0

I have a PostgreSQL 11 server with 8 cores. I am running a series of ~50+ queries in VBA using ADODB that pull down result sets into Excel. The queries take ~1 hour to run. I'd like to run these queries in parallel (through multiple connections) instead of serially.

My understanding is that each connection instance to PostgreSQL only uses 1 core max, so 7 of my 8 cores are not being used. I'd like to establish multiple connections to the PostgreSQL so I can leverage all 8 cores and speed up processing by having each connection run, say, 6 queries each in parallel instead of running all ~50 in serial.

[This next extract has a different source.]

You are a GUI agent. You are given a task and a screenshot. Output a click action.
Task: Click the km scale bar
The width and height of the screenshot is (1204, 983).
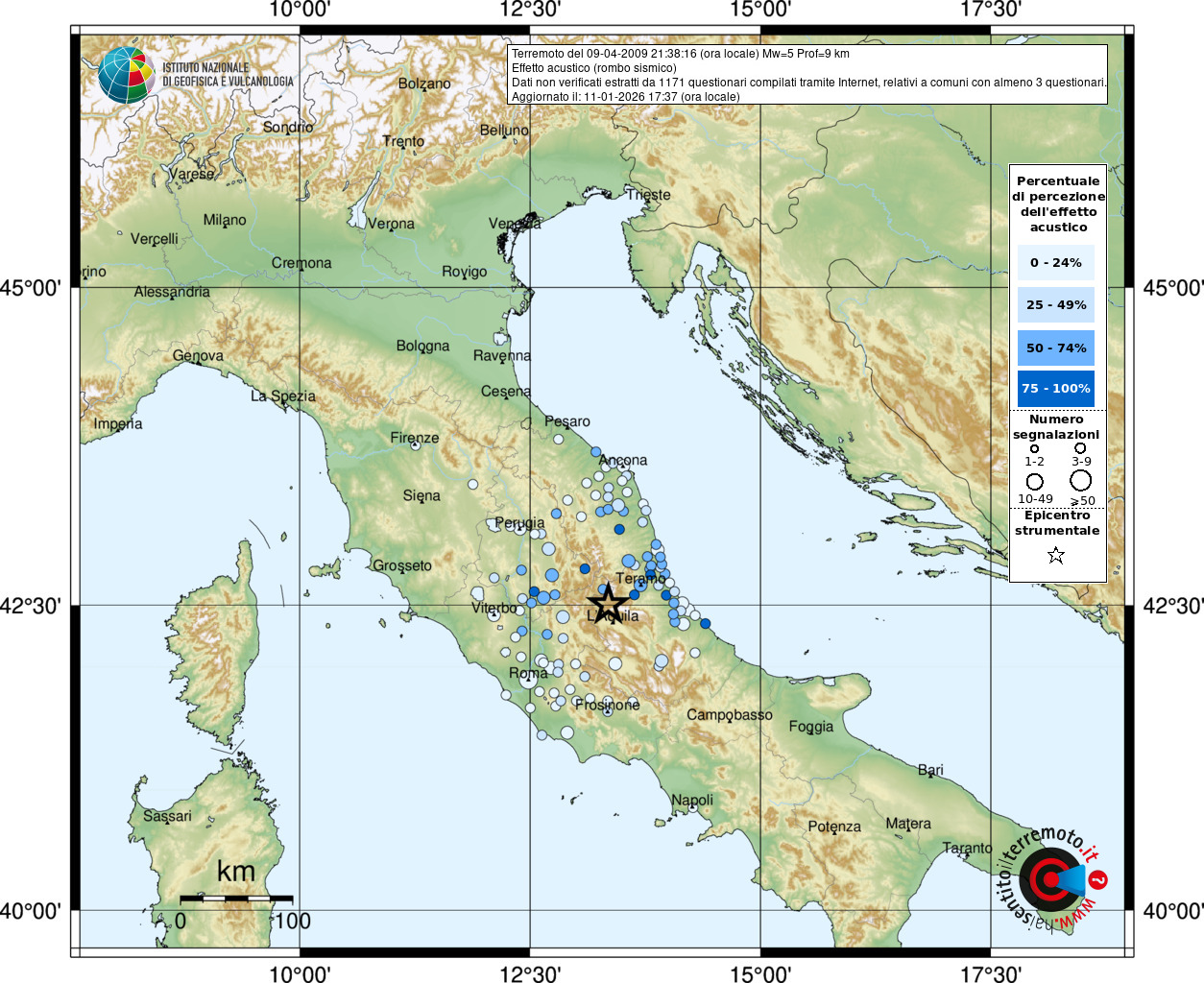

I've looked into the async functions for the Postgres ODBC driver, and I am not sure that resolves the issue. I don't believe that establishes multiple connections.

Dim conn As ADODB.Connection
Set conn = New ADODB.Connection

conn.Open "DRIVER={PostgreSQL Unicode(x64)}" _
            & ";Server=" & Range("Server").Value _
            & ";Database=" & Range("Database").Value _
            & ";UID=" & Range("Username").Value _
            & ";PWD=" & Range("Password").Value _
            & ";Port=" & Range("Port").Value _
            & ";sslmode=require"

conn.CommandTimeout = 600

EDIT: I don't believe my bottleneck is my hard drive (I use an SSD). I tried running a single thread pgbench and got 300 tps. Running a four thread pgbench got 1,200 tps. So I think there's definitely untapped processing power here that I'd love to tap.

EDIT: @TimWilliams, I looked through that example, and it is super helpful, thanks! I have an additional question. That example just processes queries without returning a result set. If each of my ~50 queries returns results (like below), how does the async work?

sQRY = "select * from " & Chr(34) & "sFunction" & Chr(34) & "()"
rs.CursorLocation = adUseClient
rs.Open sQRY, conn, adOpenStatic, adLockReadOnly
Sheets("sFunction").Range("A1").CopyFromRecordset rs
rs.Close
  • I dont know about vba. But C# have some function for that. I made a question about it some time ago. https://codereview.stackexchange.com/questions/155253/splitting-a-list-of-numbers-into-multiple-lists And I dont think is true queries use only 1 CPU. Usually the bottleneck is the disk reading. – Juan Carlos Oropeza Jan 25 '19 at 15:26
  • Sorry if was a missunderstanding. Disk is just a factor, but usually the biggest one. As I show in my question link I do get better performance splitting my query into multiple threads because those query requiere heavy calculations. – Juan Carlos Oropeza Jan 25 '19 at 15:48
  • https://stackoverflow.com/questions/21933099/running-multiple-async-queries-with-adodb-callbacks-not-always-firing – Tim Williams Jan 25 '19 at 17:39
  • Thanks @TimWilliams - made clarifying edit above. – BadgerBadgerBadger Jan 26 '19 at 21:58
  • I can take a look but not until after the weekend. Also - I'd be using a different database so I'm not clear whatever I come up with would apply in your case. – Tim Williams Jan 26 '19 at 22:59

0 Answers0